Miliza refers to Talbot as a “young man,” and Dr. Edlemann calls him “my boy,” which are both strange appellations for a tired-looking 39-year-old alcoholic with slicked-back hair and a mustache. His behavior is also strange, but that’s standard operating practice for the Wolf Man’s human alter ego in a Universal horror movie.

After a setback, the impatient Talbot unsuccessfully attempts to commit suicide by jumping from the cliffs. The doctor follows him down to one of the seaside caves, where he tells him the conditions are perfect for growing his mold spores, and not to despair. While in the caves, the plot thickens once again when Talbot and Dr. Edlemann find Frankenstein’s monster (Glenn Strange), buried in mud along with the skeleton of Dr. Niemann, who revitalized him back in House of Frankenstein. The villagers chased them into a pit of quicksand, and the mud flow brought them to the caves below Dr. Edlemann’s castle.
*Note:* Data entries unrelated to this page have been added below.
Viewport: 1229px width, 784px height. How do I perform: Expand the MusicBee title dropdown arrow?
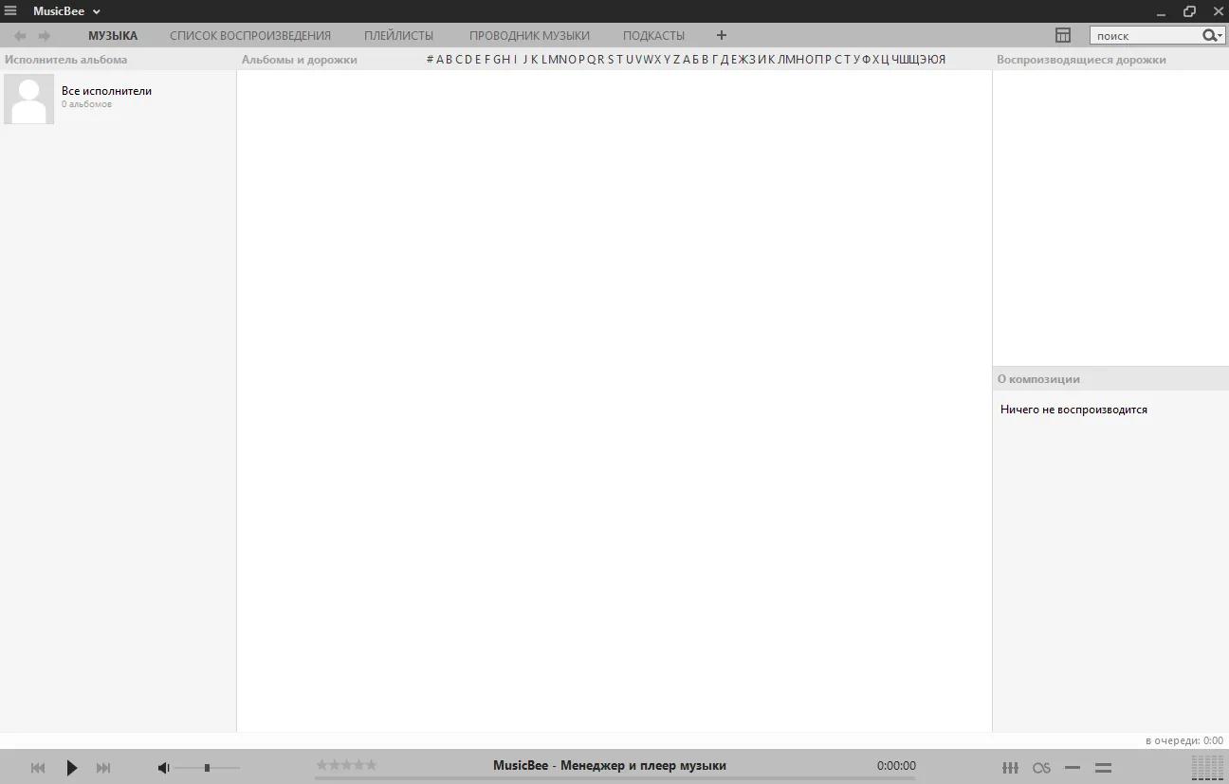click(97, 12)
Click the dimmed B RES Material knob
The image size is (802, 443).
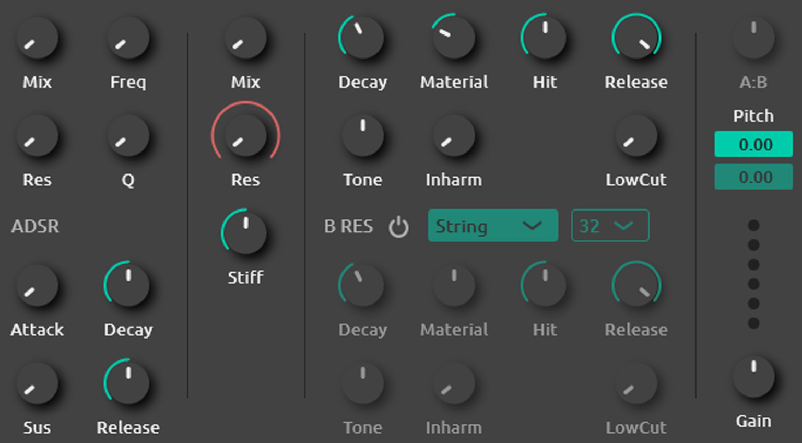(x=454, y=286)
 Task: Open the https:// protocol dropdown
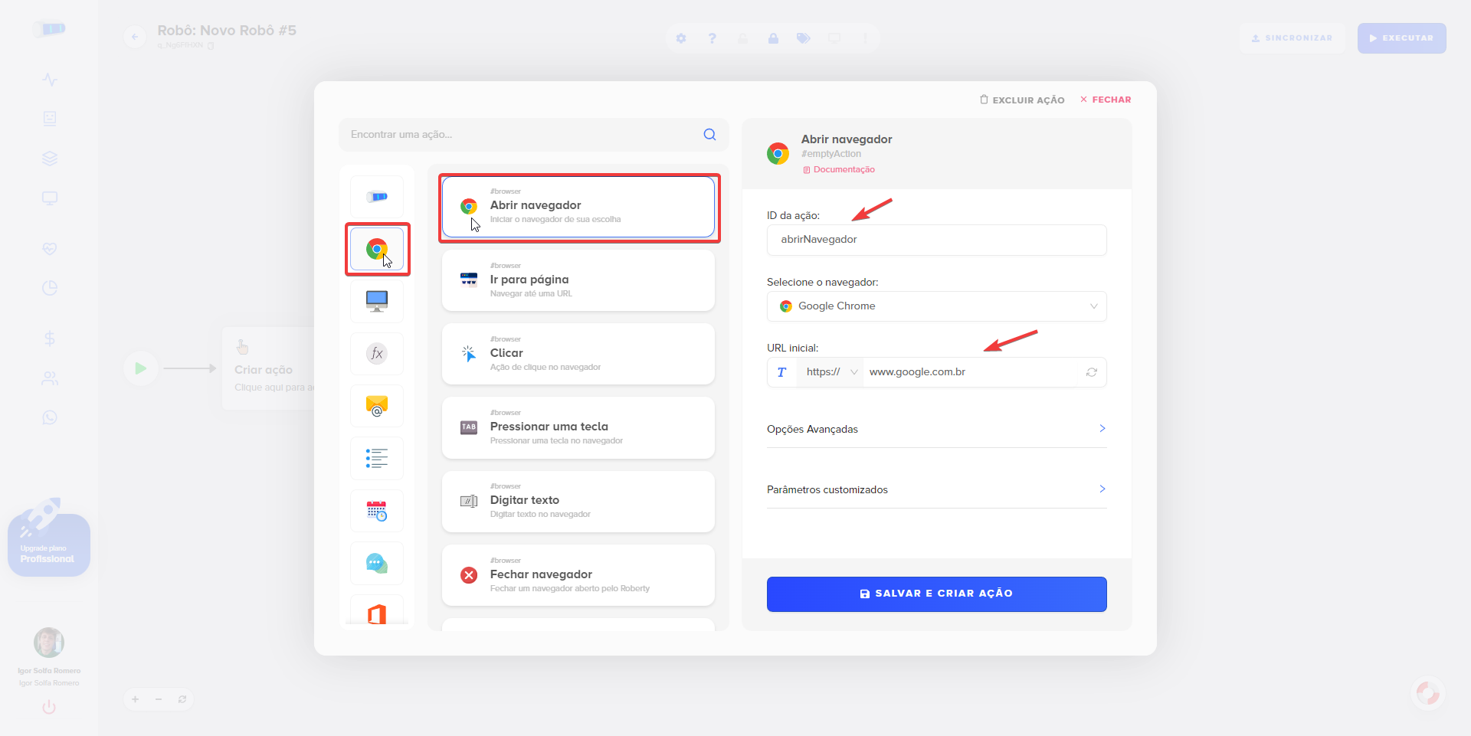pos(831,372)
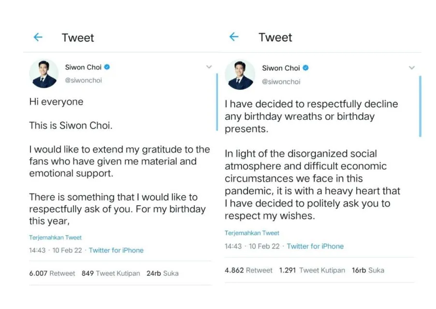This screenshot has height=309, width=436.
Task: Open Siwon Choi's avatar in right tweet
Action: tap(240, 74)
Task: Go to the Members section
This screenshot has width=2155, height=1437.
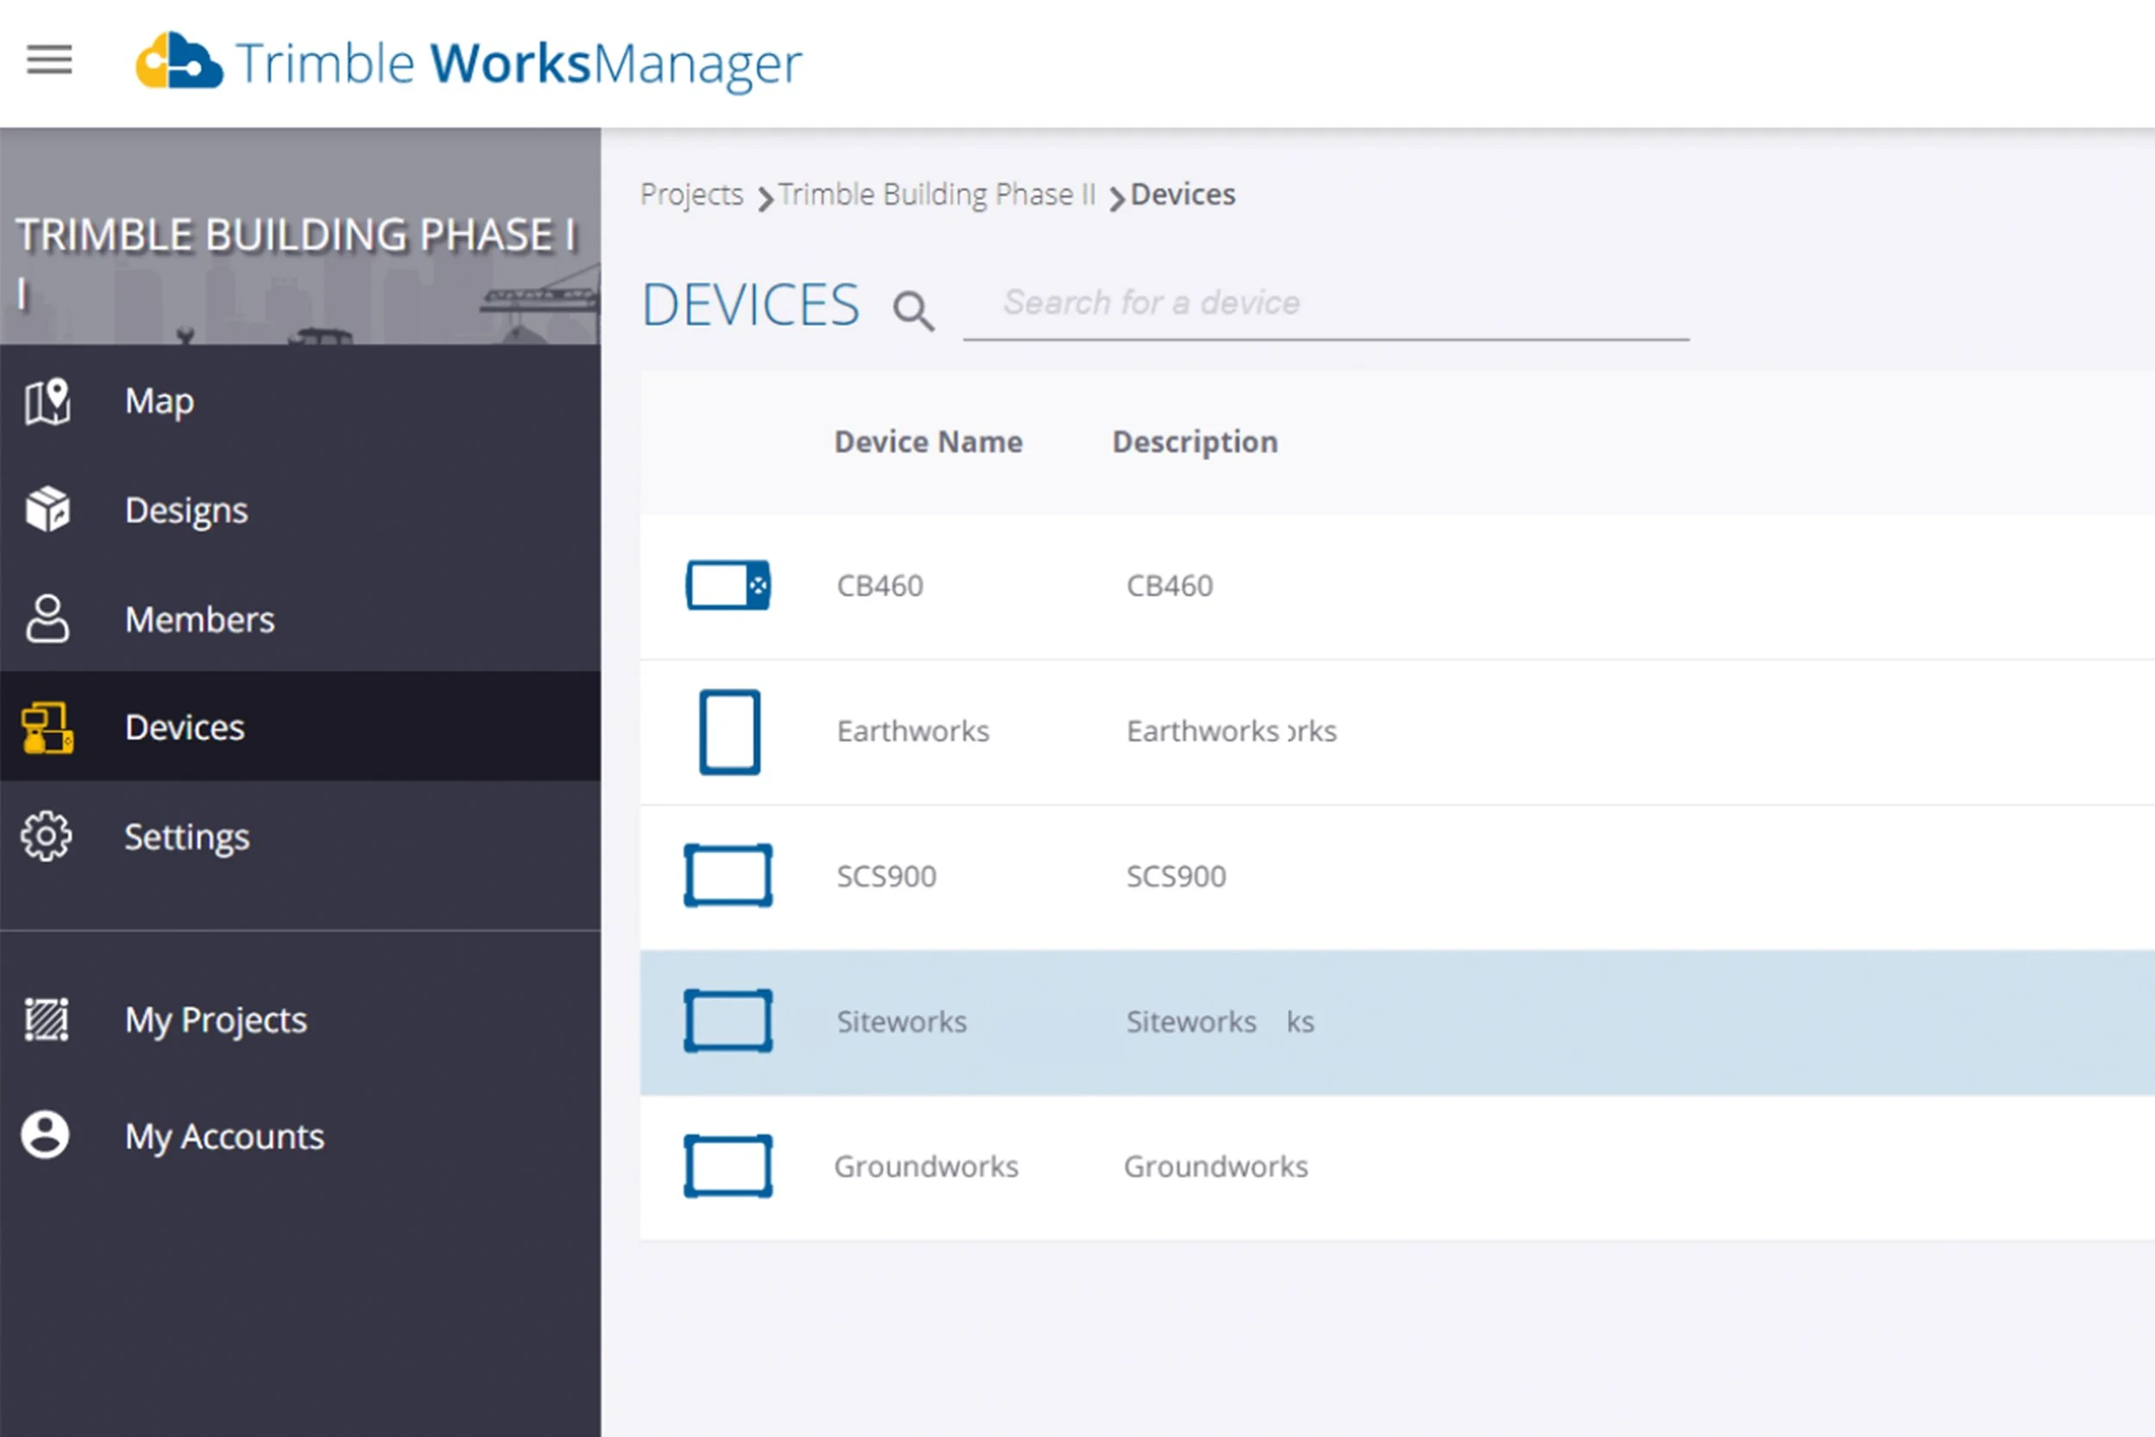Action: [199, 620]
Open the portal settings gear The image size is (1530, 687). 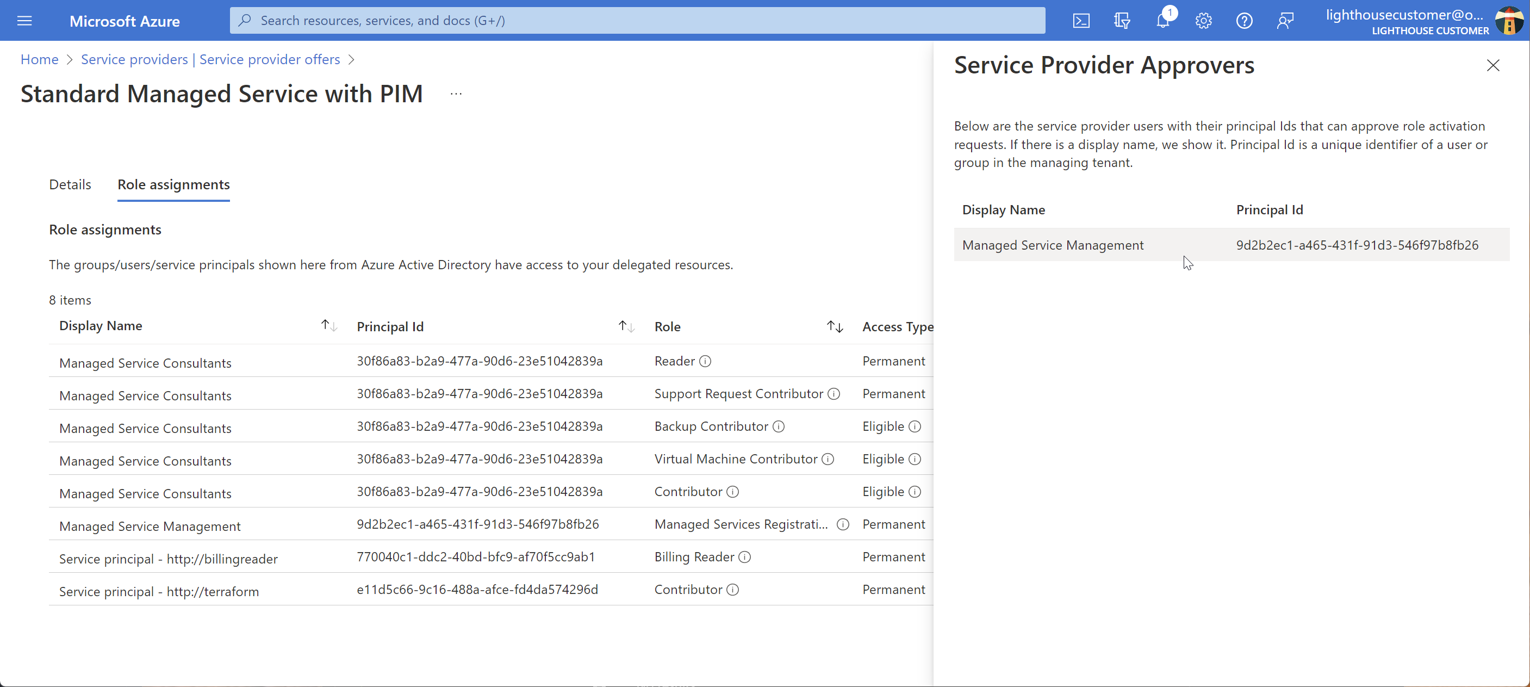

The altruistic Dr. Edlemann belts the monster down on an operating table, and wires him for revival, but his reasons for doing this are less clear than his reasons for helping Dracula and the Wolf Man. He says that to not do so would be murder, since the monster is man’s responsibility. (Presumably, if he could speak, the monster would say, “Please bring me back to life so I can destroy you, your laboratory, your home, and everything you’ve worked for.”) Nina and Talbot eventually manage to dissuade Dr. Edlemann from bringing the monster back to life. However, the monster is still hooked up and ready to be reactivated, like a loaded gun carelessly left lying on the floor of a mental institution.

Things start to go south at the halfway mark of House of Dracula, as they tend to when monsters mash. Dr. Edlemann doubles up on the transfusions he’s giving to Dracula, which leads to a fateful accident. Meanwhile, the irrepressible Count casts his hypnotic spell over Miliza, with whom he has a past.

I thought that House of Dracula was a more satisfying picture than House of Frankenstein. The way each monster is introduced is clumsy, but other than that the plot flows smoothly from beginning to end. It’s a spooky good time that doesn’t strain to fit all of its ghoulish pieces into its 67-minute running time.